Die Höhe des Existenzsgründungszuschusses:
Der Existenzgründerzuschuss beträgt Arbeitslosengeld 1 plus 300 Euro für jeden Monat und das 9 Monate lang. Nach den 9 Monaten, muss von der Arbeitsagentur eine erneute Prüfung abgelegt werden. Die soll zeigen, wie sich das Unternehmen in den 9 Monaten entwickelt hat. Falls das Geschäft gut lief, kann der Arbeitervermittler eine erneute Förderung von 6 Monaten gewähren. Die zweite Förderung entspricht ebenfalls 300 Euro.
Wie erhalte man den Existenzgründerzuschuss:
Man muss für einen Existenzgründerzuschuss, einen Antrag bei der Agentur für Arbeit einreichen und dieser wird daraufhin bewertet. Die Bewertung soll nachweisen, ob man für die angestrebte Selbstständigkeit geeignet ist und ob man sich mit dem gegründeten Unternehmen dauerhaft ernähren bzw. Leben könnte. Für die Bestätigung muss meistens eine fachkundige Stelle die Geschäftsidee überprüfen und die Agentur beraten. Falls die Agentur für Arbeit die Geschäftsidee für sinnvoll erachtet, wird der Existenzgründerzuschuss für den Arbeitslosen gewährt.

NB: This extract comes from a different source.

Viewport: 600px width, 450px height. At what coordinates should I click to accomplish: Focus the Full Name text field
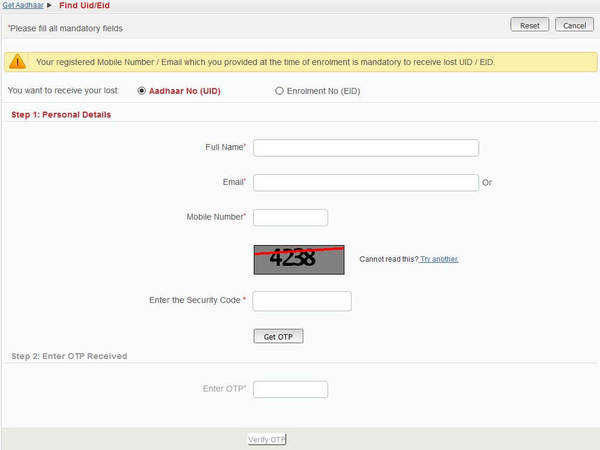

Wie bekommt man neben dem Existenzgründerzuschuss das benötigte Geld eine Selbstständigkeit:
Damit ein Geschäft aufgebaut werden kann, gehört mehr dazu als ein Existenzgründerzuschuss von der Arebitsagentur. Man muss Investoren von seiner Idee überzeugen können und sich ein Darlehen ausleihen.
Dafür sollte man den Investoren erklären, wie man den geliehenen Betrag zurückbezahlen will.